Parasceve and Anastasia

Publish date 03-01-2024

by Chiara Dal Corso

This refined Russian icon of the Novgorod school represents two holy martyrs who were contemporary with each other but who did not know each other. Both were killed under the emperor Diocletian, one in 303 and the other in 304. They are often depicted and remembered together, especially in the Orthodox liturgy, because of their names, which have made them, over the centuries, two symbolic figures .

In fact "parasceve" in Greek means "preparation" and we find this term in the Gospel, at the moment of Jesus' deposition from the cross (Jn 19.31). It therefore indicates Friday , day of the Passion of our Lord. In fact, tradition says that she was born on a Friday and that she "experienced the cross of Christ" with her martyrdom. She was probably born in Iconium, then a Roman province, to a rich family, who passed on the Christian faith to her, and after the death of her parents, she used her great inheritance to help the poor of the city, a service which she combined with the testimony of her faith and her love for Christ. This disturbs the emperor, who first has her tortured to force her to recant and, not achieving her goal, condemns her to beheaded.

Anastasia instead derives from the Greek word "resurrection", and is therefore linked to the day of Sunday. She is of Italian origins (Rome), after the death of her husband she went to Sirmium, now Serbia, to help persecuted Christians and treat those in prison. For this reason she is depicted with a bottle of ointment in her hand and nicknamed "Farmacolìtria" (Healer of poisons). She was burned alive on December 25, after refusing to renounce Christianity.

Parasceve is always depicted with the white veil on her head, symbol of conversion and chastity, the red maphorion covering her head, shoulders and arms, the color of martyrdom, of her blood shed together to the blood of Christ. Anastasia, usually with the maphorion tending towards green, invoked as a healer, healer, liberator from imprisonment. She is still today a symbol of union between the Catholic and Orthodox worlds because she is venerated by both Churches. Represented together, Parasceve and Anastasia become figures of profound Christological meaning: symbols of the passion and resurrection of Jesus.

Apart from the red which has vital value in itself, their clothes are so bright and crystalline because they want to indicate how much their people were crossed, permeated, by the light of God's grace, the only one that can give true love, which gives strength in trials, courage in faith, constancy in martyrdom.

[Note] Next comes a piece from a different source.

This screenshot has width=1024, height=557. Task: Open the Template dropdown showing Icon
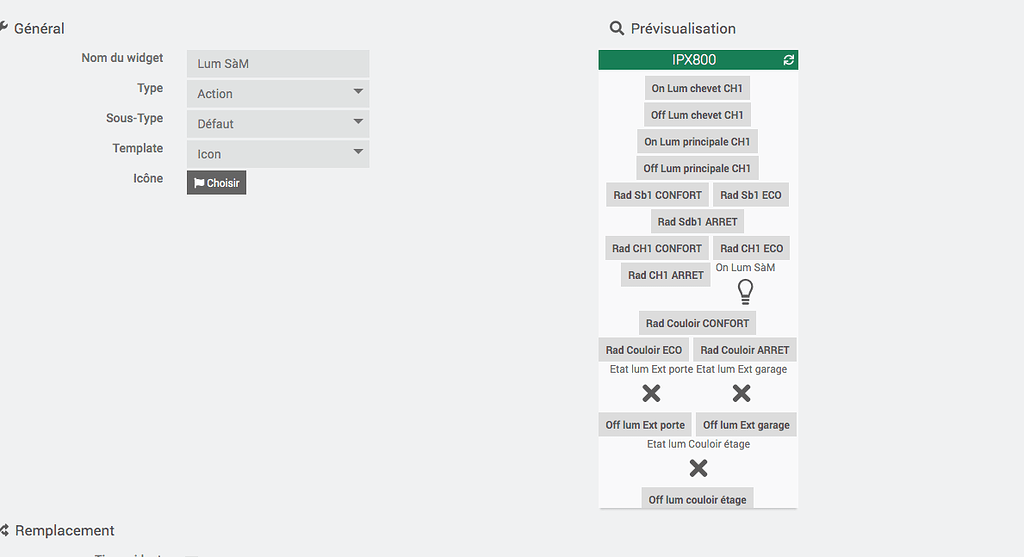coord(278,153)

Two saints venerated by Christians since the fifth century, who, although they do not know each other, are united by their love for Christ, by their history, and by their names, which have made them become emblems (today especially for the Eastern Church) of popular female holiness, of everyday holiness.

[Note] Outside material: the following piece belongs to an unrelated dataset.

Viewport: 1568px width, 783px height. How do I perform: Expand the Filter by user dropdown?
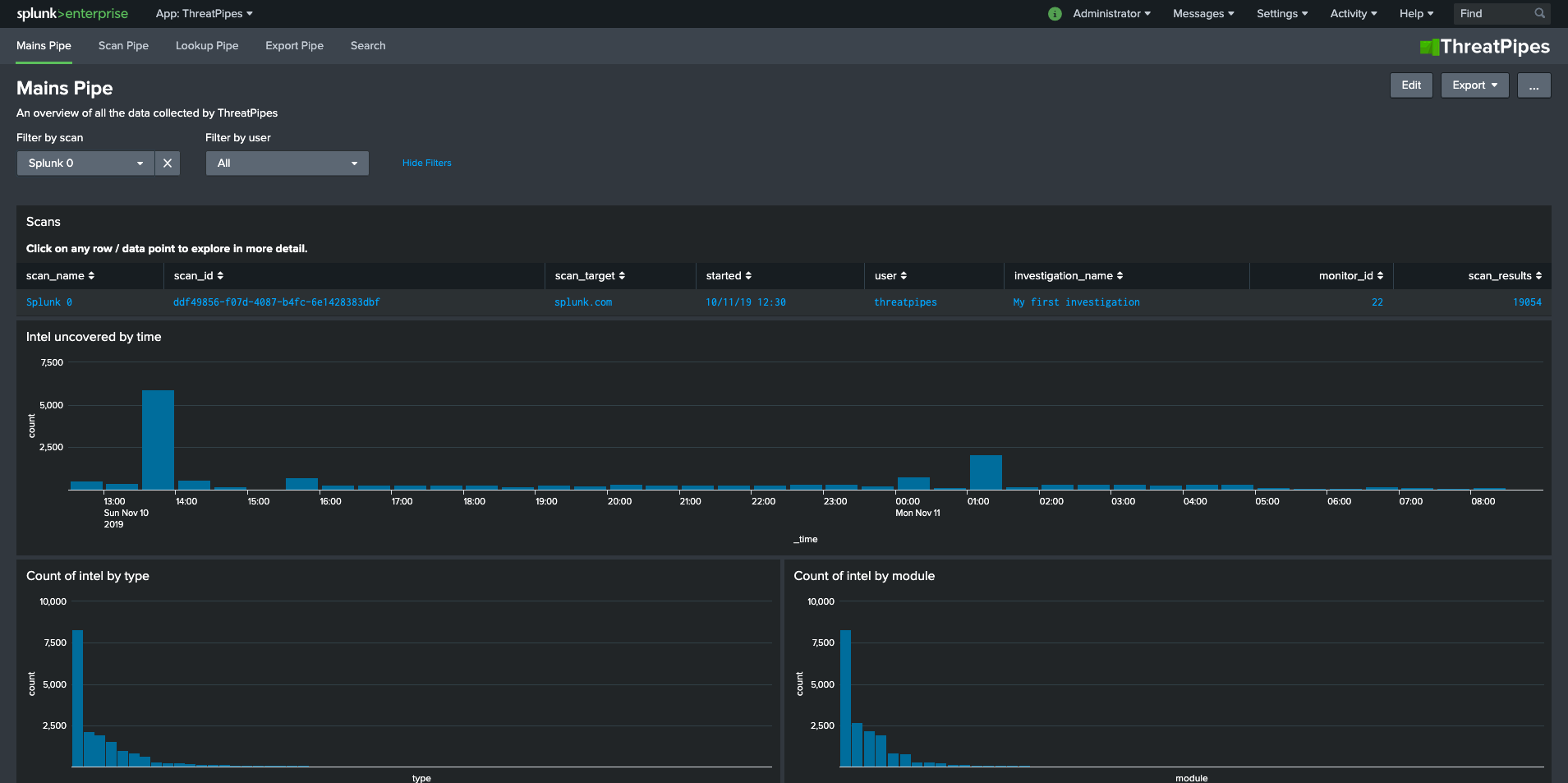coord(287,164)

Contemplating this icon then, despite its bare simplicity, we can stop and ask God too to be able to be crossed by his grace, to make us welcoming to his Spirit, who wants to give us too, every day, on every occasion, in our small or large daily martyrs, in situations and relationships that are close to us and in which, due to responsibility, we must stay, precisely where we struggle most, he wants to give us too the grace of patience, of dominion over ourselves, of holy detachment to always seek the deepest truth, and love, the true one, the one that never says enough, that is consumed until the end, that loves not to be loved but to love the one by whom we come, the one who already loves us with eternal love and to whom we all belong, to thank him, and perhaps, console him even a little.